Was für eine schlimme Gegend. Seit zig Kilometern radele ich durch hügliges, monotones Flachland auf einer Straße mit meterbreitem Standstreifen, die mäßig bis erträglich befahren ist. Die Sonne kommt ab Balaguer, wo ich eine Mittagspause vor einer Neubauruine mache, langsam durch, es ist warm, die Welt ist eigentlich schön und ich dürfte mich über das bisschen Kargheit gar nicht beschweren. Hinter mir in der Ruine steht noch ein Kran, auf dessen Ausleger einige Storchennester sind. Die Tiere klappern und fliegen permanent ein und aus mit Nestmaterial im Schnabel oder Nahrung für die Jungen.
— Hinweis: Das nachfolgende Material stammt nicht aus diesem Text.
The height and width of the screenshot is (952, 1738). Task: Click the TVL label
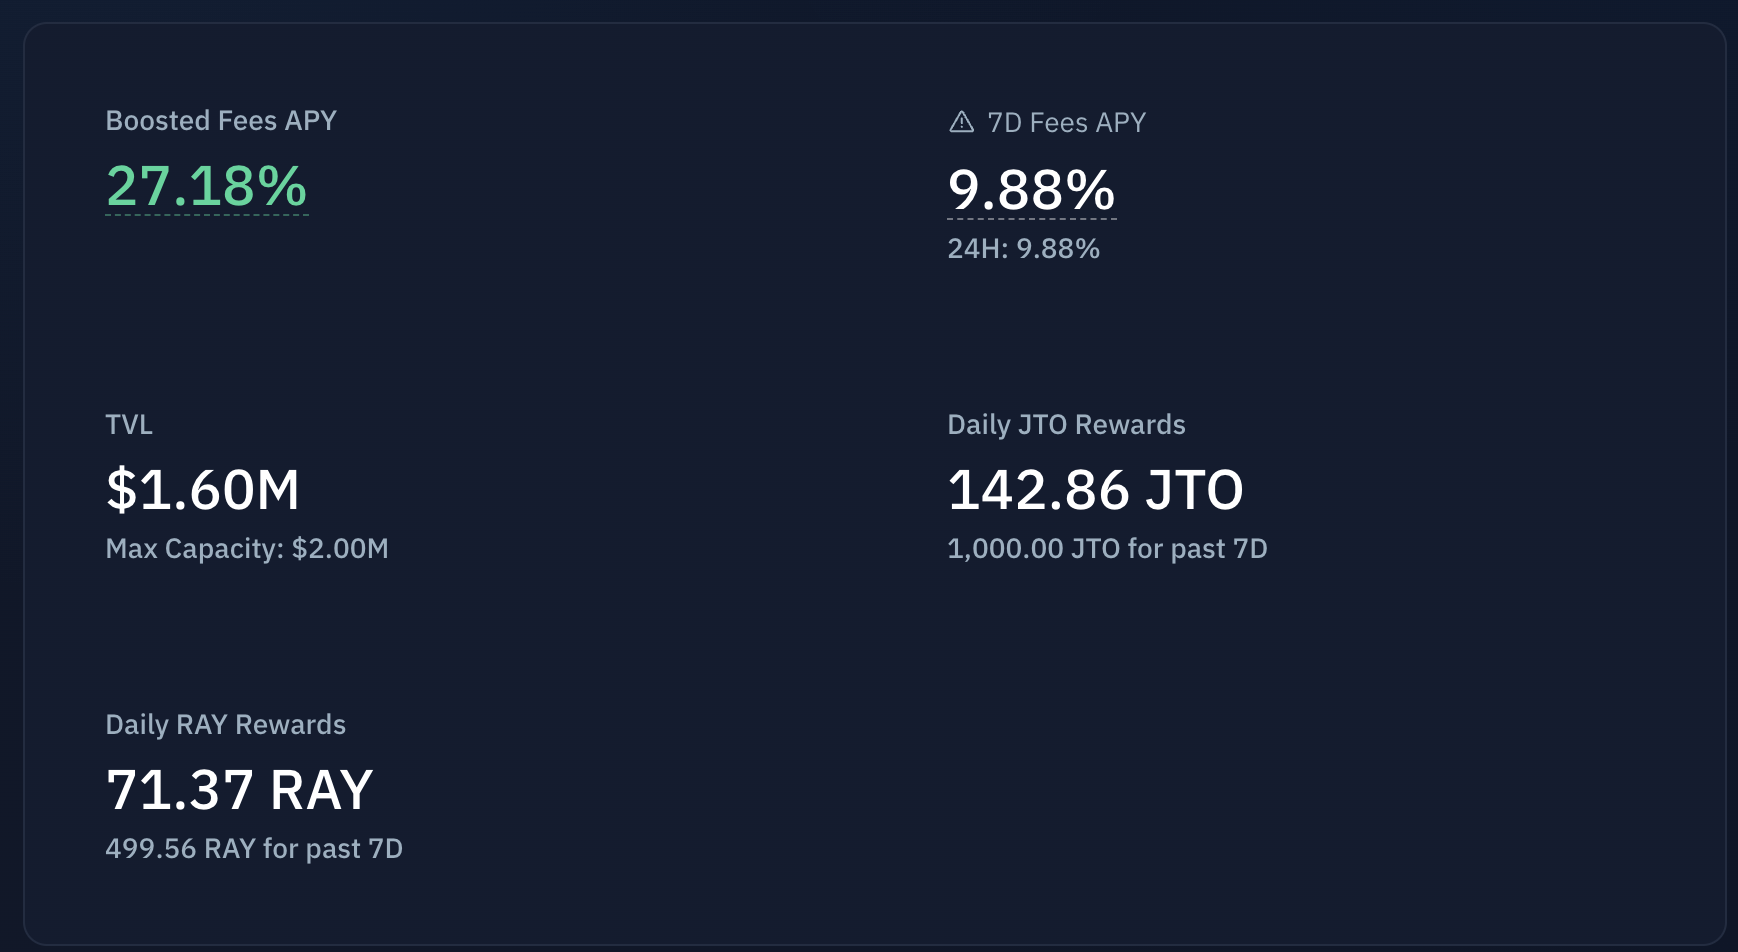click(129, 425)
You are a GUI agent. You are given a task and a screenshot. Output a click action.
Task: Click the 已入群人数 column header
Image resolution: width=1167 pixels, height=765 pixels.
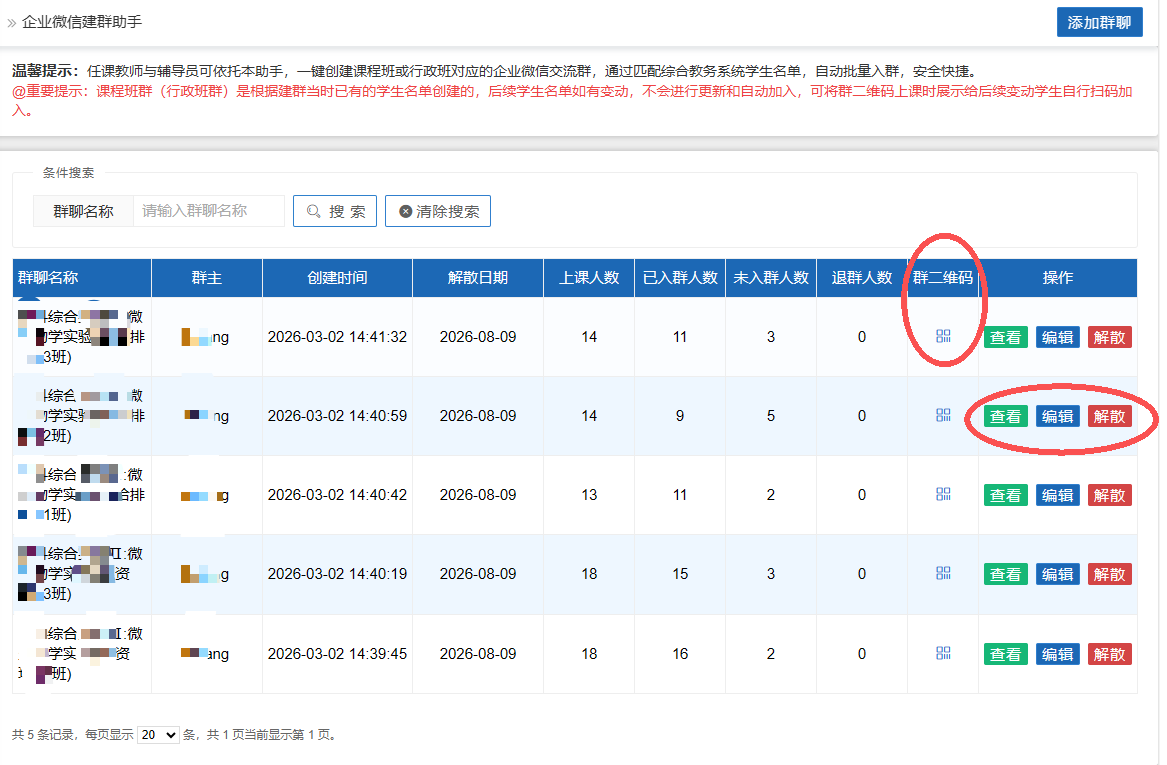[680, 278]
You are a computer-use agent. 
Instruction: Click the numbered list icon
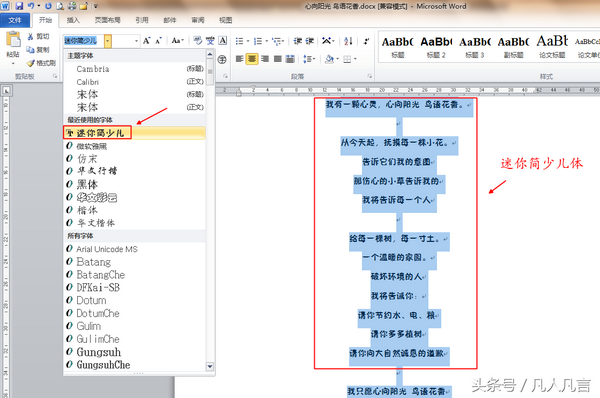[x=258, y=41]
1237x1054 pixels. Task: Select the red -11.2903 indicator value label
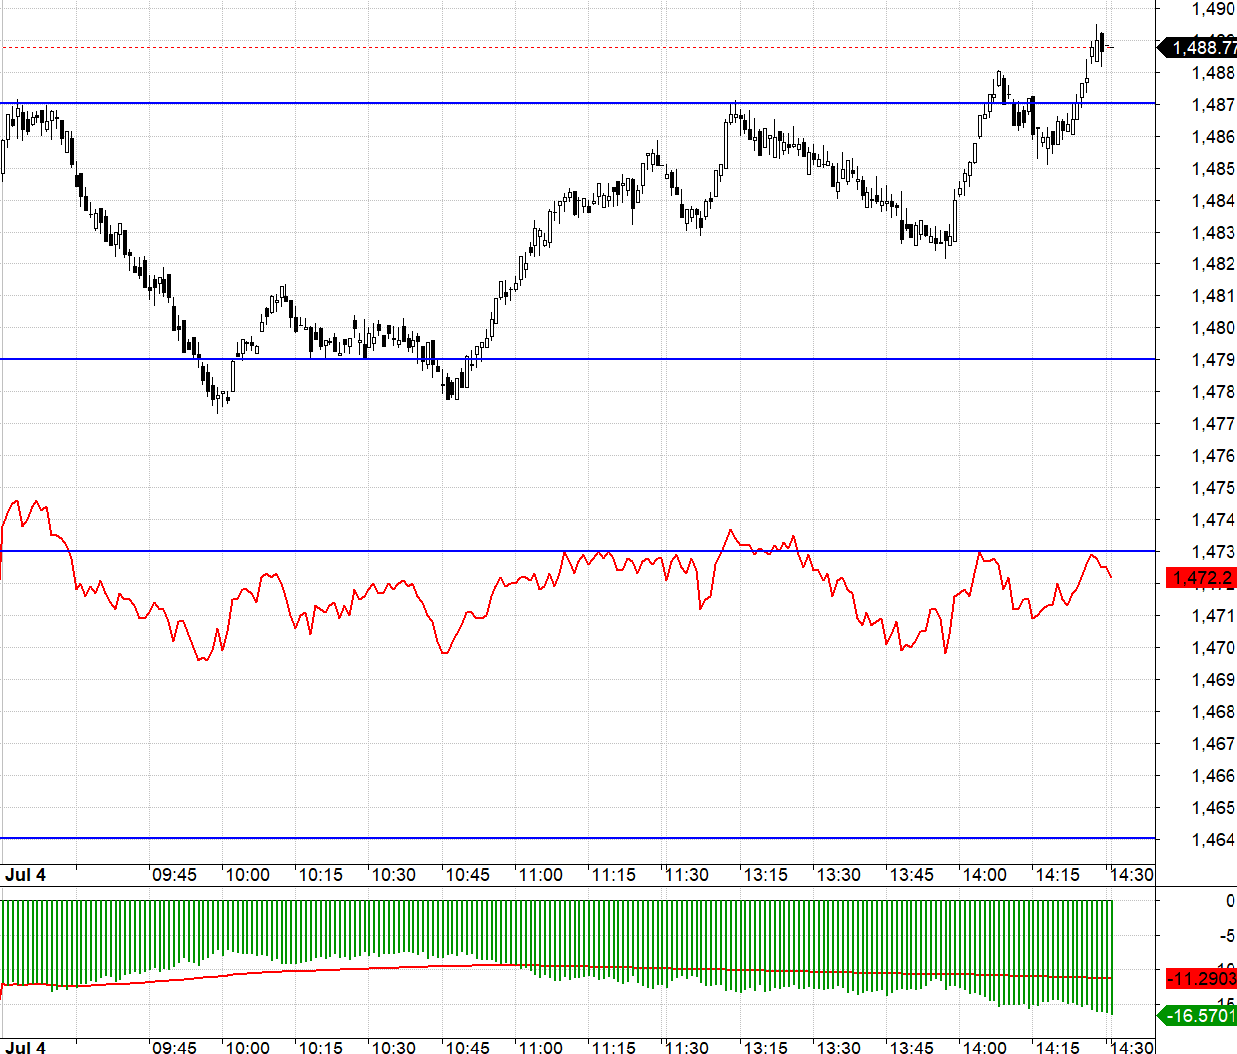coord(1201,979)
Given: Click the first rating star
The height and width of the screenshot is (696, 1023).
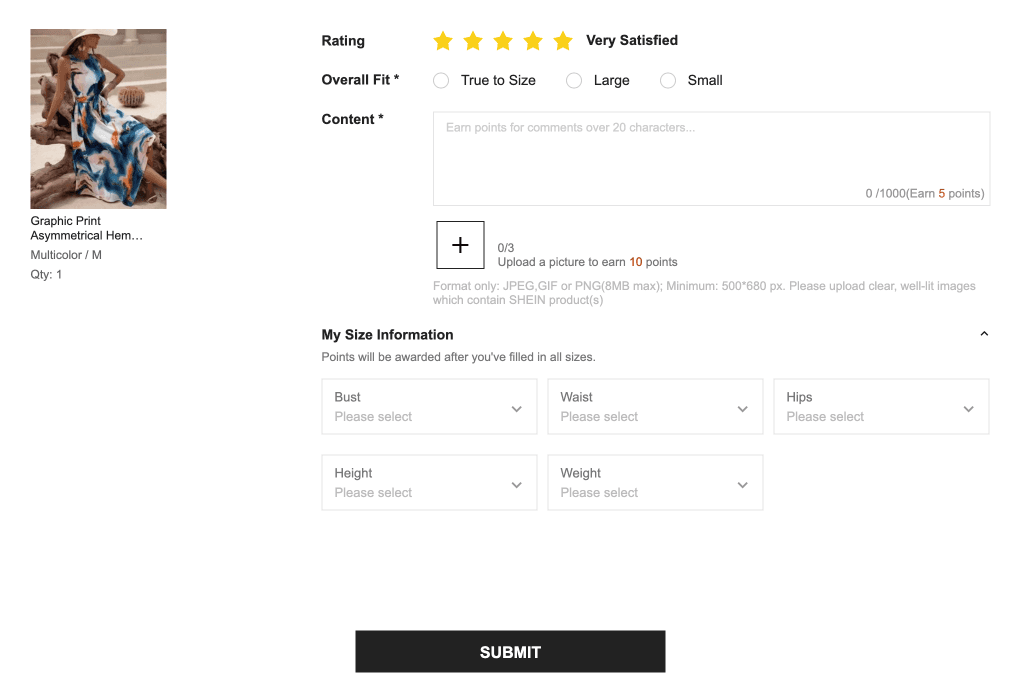Looking at the screenshot, I should 443,41.
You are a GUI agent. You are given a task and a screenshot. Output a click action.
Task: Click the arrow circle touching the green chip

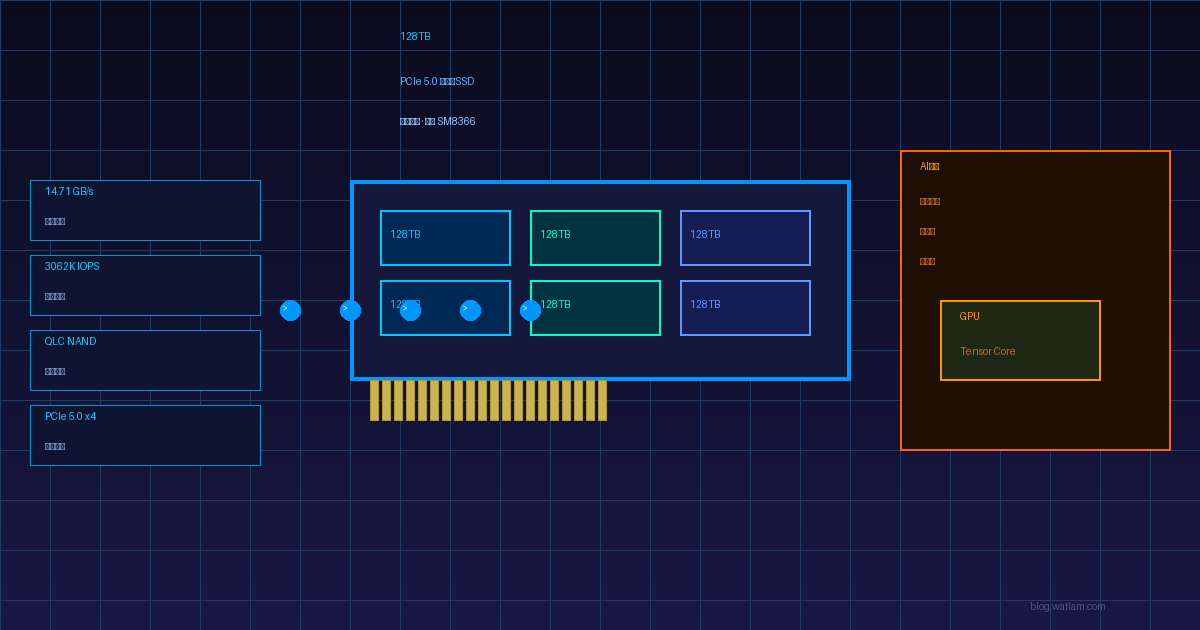[530, 310]
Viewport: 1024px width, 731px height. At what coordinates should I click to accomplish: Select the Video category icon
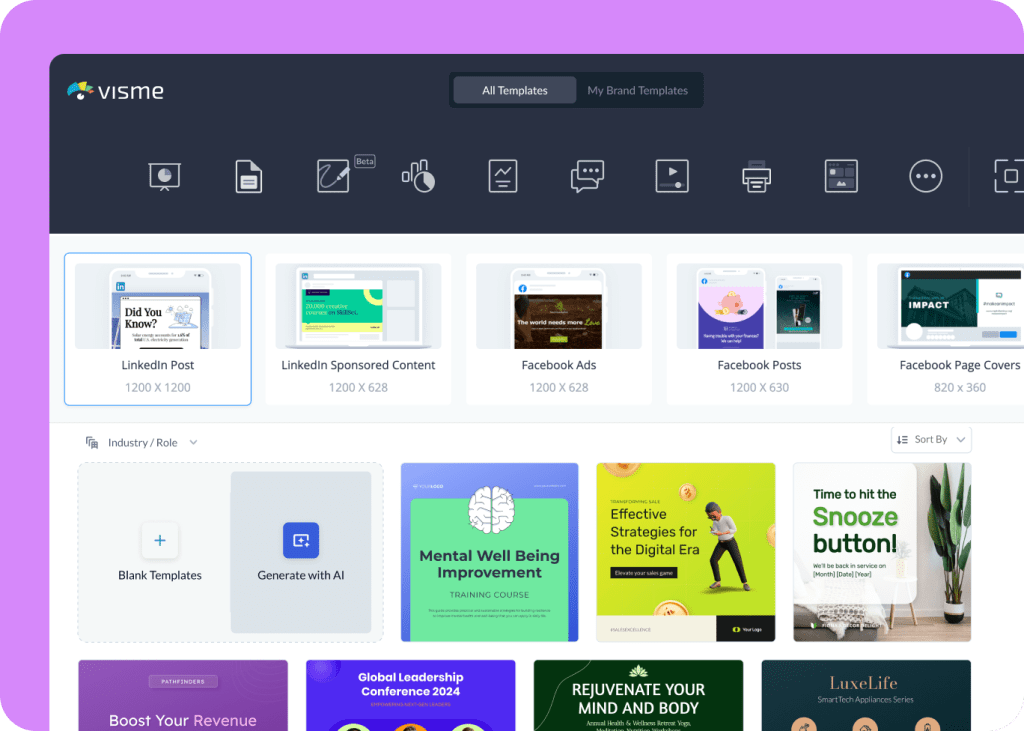tap(671, 176)
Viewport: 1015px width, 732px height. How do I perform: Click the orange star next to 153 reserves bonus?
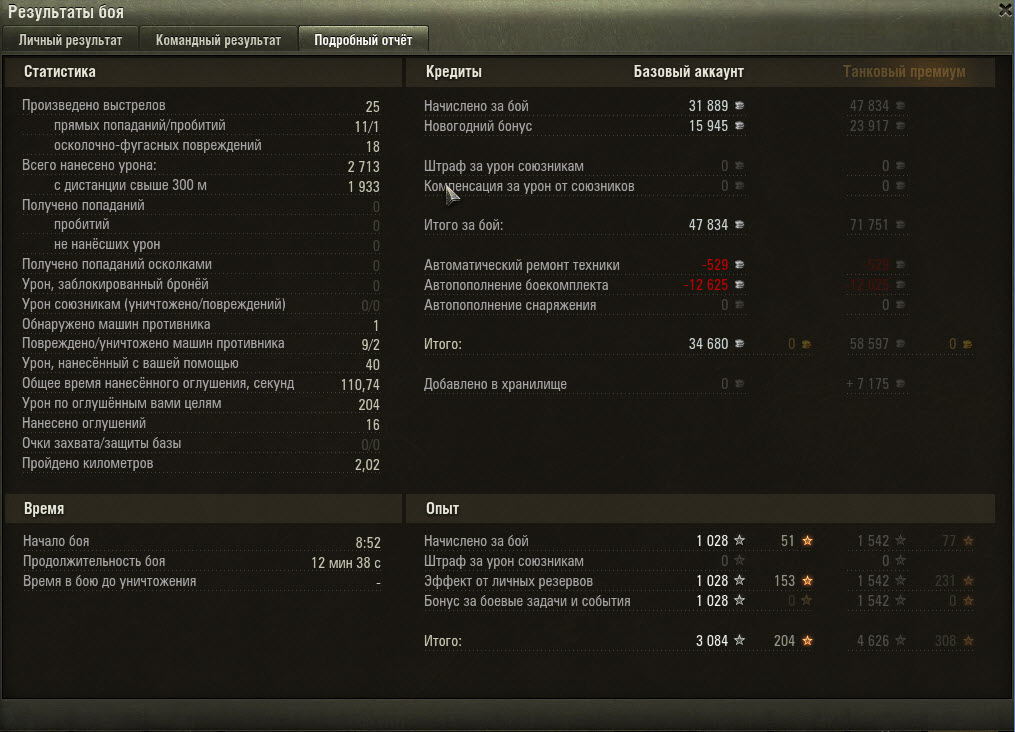pyautogui.click(x=807, y=581)
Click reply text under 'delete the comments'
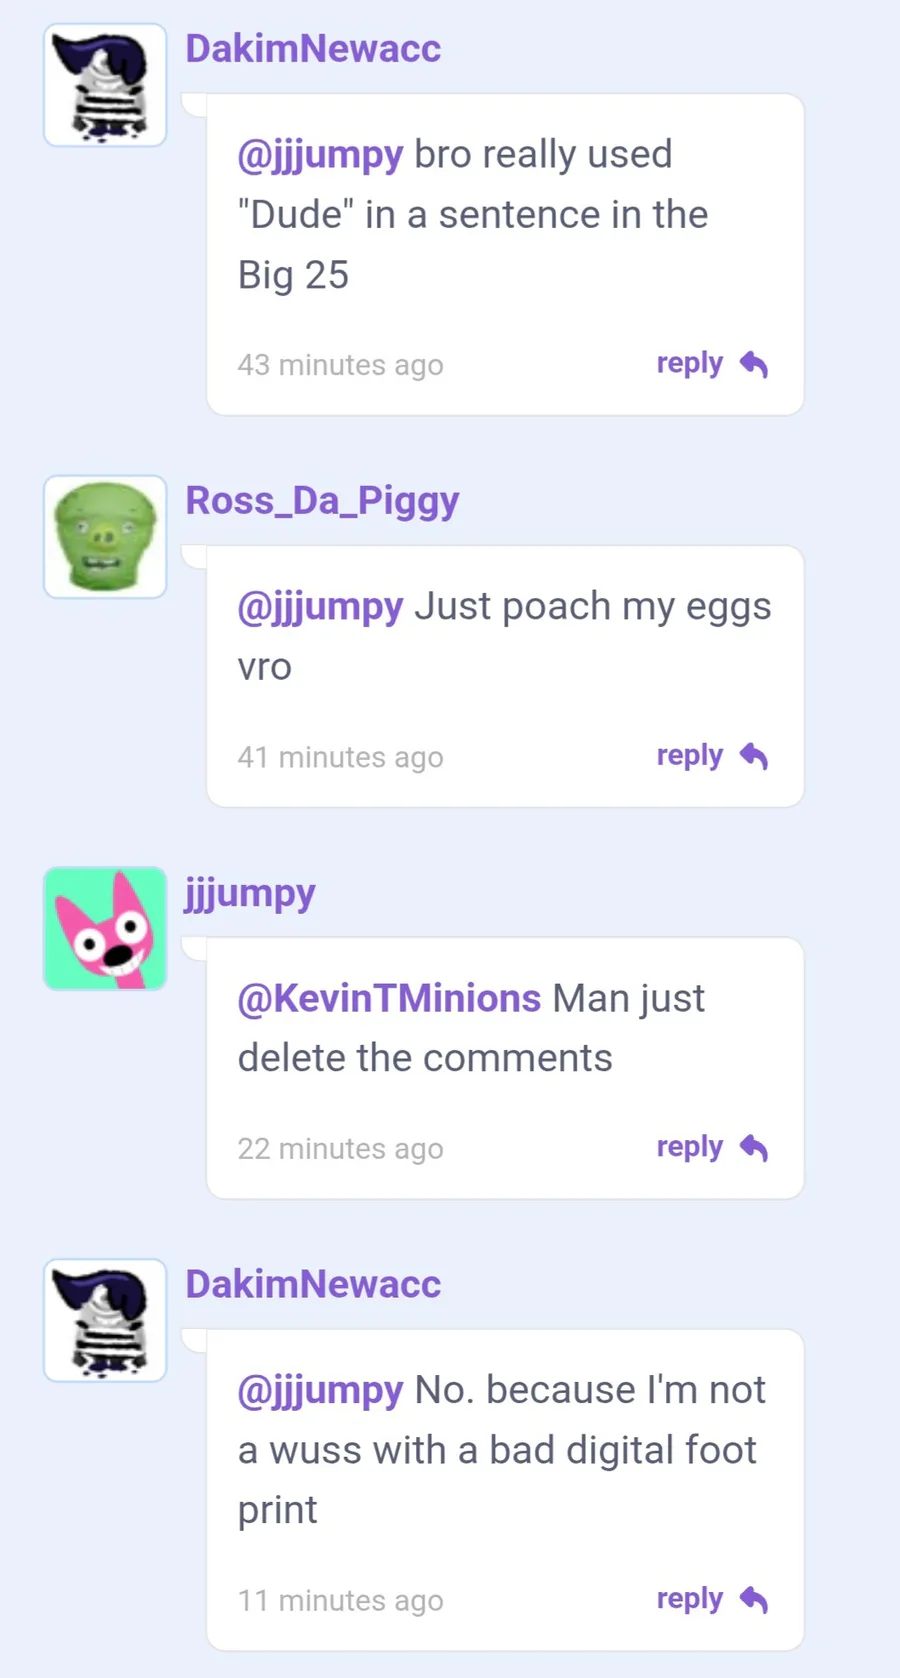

Schnurgerade rauscht der Fluss durch die Stadt. Ich glaube, er heißt Segre.
Über die C 12 auf der rechten Flussseite radele ich weiter gen Lleida. Durch die recht große, aber irgendwie unheimlich stille Stadt hindurch und mit jeder Pedalumdrehung häufe ich mehr Trostlosgefühl in mir an. Eine Einsamkeit wie in den letzten Tagen habe ich selten gespürt. Diese Reise ist um einiges härter, als die Reise letzten Sommer ans Nordkap und ich frage mich, woran das liegt. Vielleicht weil immer irgendwas hakt. Schnee und Kälte vor vier Wochen in den Vogesen, Regen und Großstadtgetümmel um Lyon, der Tramuntanawind nördlich der Pyrenäen, die Passfahrten zwischen Olot und hier waren dagegen ein Vergnügen. Lieber Berge und Stille, als Flachland und Hektik.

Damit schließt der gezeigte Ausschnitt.